Out of Sync
This happens when you become hypnosis
By now, you may be aware that I hypnotise people. I enjoy the art; I take pleasure from trancing people, whether it’s face to face or over some form of chat app.
What you may not realise is that the ultimate expression of the art, its apotheosis, is to become hypnosis.
I won’t tell you how you become hypnosis - it’s a theme I’m exploring in some of my fiction, and some of the processes are outlined there as an integral part of the protagonists’ journeys - but here’s what it feels like.
You’re out of sync with the forced rhythms of life. In a modern Western society, everybody is forced to move at the same rhythm, the same gait, looking straight ahead, never stopping, a constant rush rush rush from where you park your car, or step off the bus or down from the train, to where you’re supposed to be working.
All music is the same tempo; speech is rapid, staccato, toneless; movements are nervous, jumpy, jittery; nobody is given time to think, or pay attention outside of the silent cage of your thoughts - thoughts that aren’t even yours to begin with.
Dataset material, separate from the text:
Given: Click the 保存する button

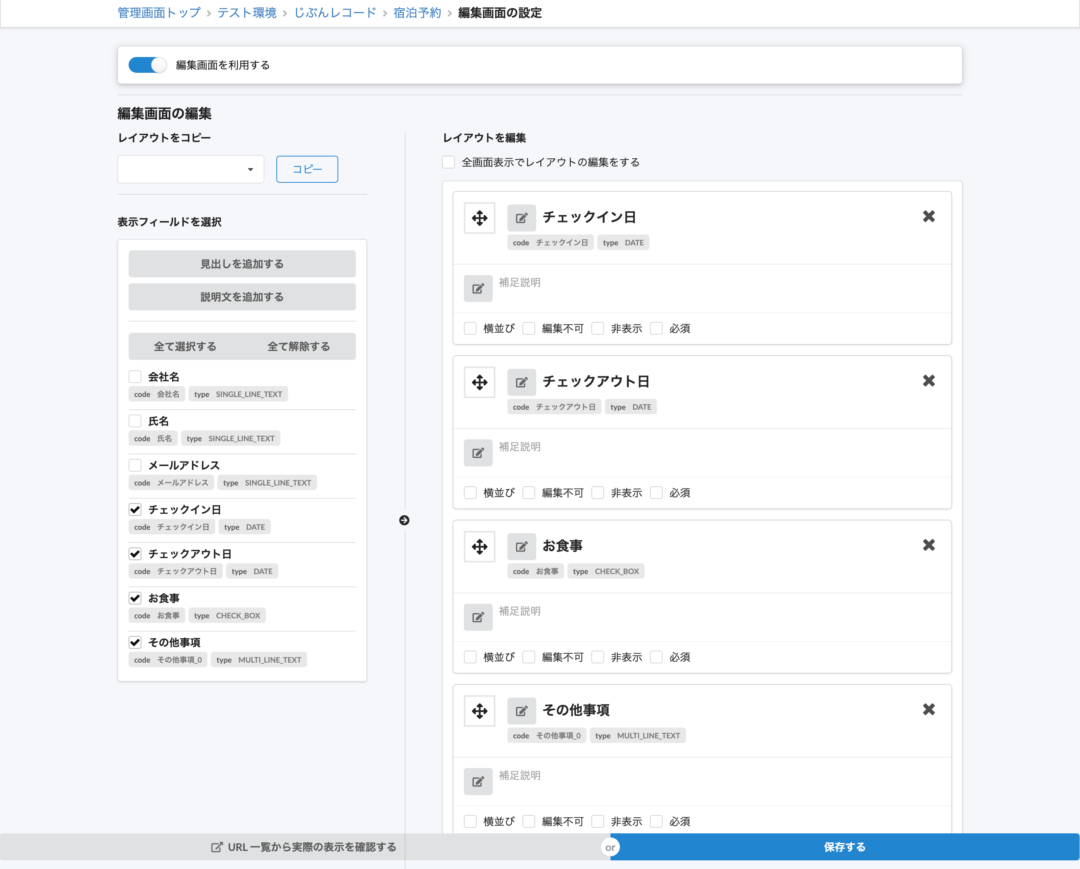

They come from the TV, from your social media, everything that reinforces the rule of your conscious mind and pushes your unconscious mind back, back, back.
That stops when you become hypnosis.
You change. You stop looking at your social media wherever you go, staring at your phone. You look out at the world, rushing along, and despite all the pressures on you, you refuse to be pushed and pulled along by the same forces which drive everyone else.
You move at the world’s pace.
Every sensory modality becomes far more powerful. The visual. The auditory. The kinaesthetic. Particularly the kinaesthetic. Movement and flow become something that’s a part of you. You move with the world, and vice versa.
Someone rushes past you, and you find yourself moving even before they come anywhere near you. The movement of bodies around you becomes a dance, and you are a part of the great Brownian motion of the crowd, yet you still retain your own sense of direction.
You recognise your body’s voice. There’s no other way to describe it. You recognise it, and turn your body’s movements into part of the dance with which you move through the world. And that dance is entrancing.
When you become hypnosis, your hypnotic influence no longer waits to come through your words, or that swinging watch. You no longer recognise a “normal” more and a “hypnotic” mode. Your hypnotic mode is your normal mode.
Your gaze becomes naturally hypnotic. Your voice becomes naturally hypnotic. Your movements, slow and languid like someone wading through molasses or someone caught in some weird temporal bubble, become hypnotic.
Your thoughts, your words, your deeds, become naturally trance-inducing, reaching beyond you to affect those who look at you, to the extent that they are anything but what they are told to be by other people who are using their influence to make you over in their image. Your hypnosis changes the invisible message of society, and as you become more of what you are, so too does your influence make others less of what society thinks it wants you to be, and more of what you need to be.
Freer. Calmer. Going deeper, and being in a deeper state beyond the tense “conscious always on” and beneath the “got to be looking busy or people will judge” and far more deeply into “this is what I’m really meant to be” and “my unconscious mind is slowing” and “a little further, and the unconscious will also stop” and “there is nothing but silence” and “wipe all that artificial drama from your mind, you don’t need it, just stay still of thought and action in the eternal present moment.”
And you become that, each and every waking moment, just moving with the silent dance of your body and the world, at your own golden, languid pace.